WORK REQUIRED —
Where a picture appears, leave it out, and print the rest of the records as they are.
(SOURCE DATA begins)
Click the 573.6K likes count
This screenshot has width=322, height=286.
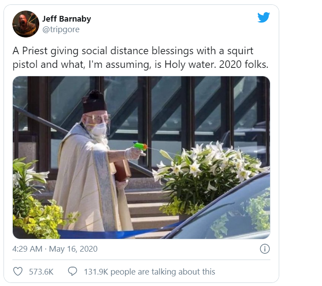pos(41,272)
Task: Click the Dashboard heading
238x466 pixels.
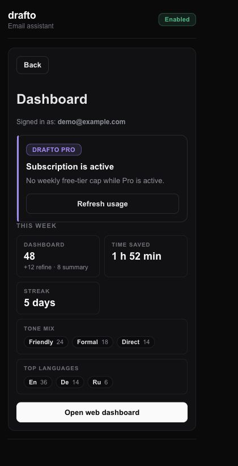Action: tap(52, 99)
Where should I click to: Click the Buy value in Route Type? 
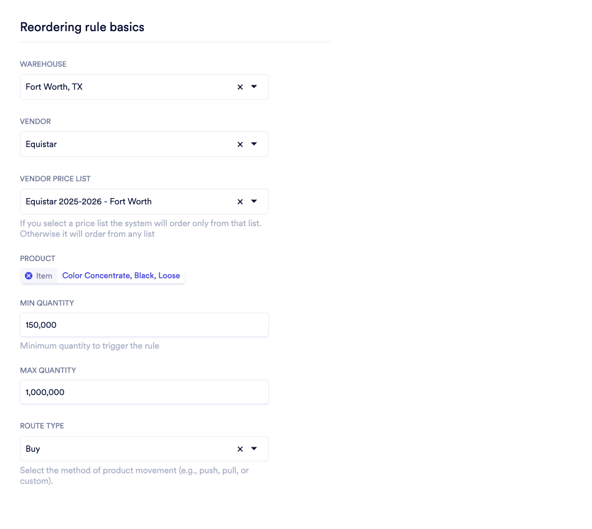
(SOURCE DATA ends)
SOLUTION FOR THIS TASK —
Click the 573.6K likes count
This screenshot has width=322, height=286.
pos(41,272)
Task: Click the Dashboard heading
238x466 pixels.
Action: tap(52, 99)
Where should I click to: Click the Buy value in Route Type? 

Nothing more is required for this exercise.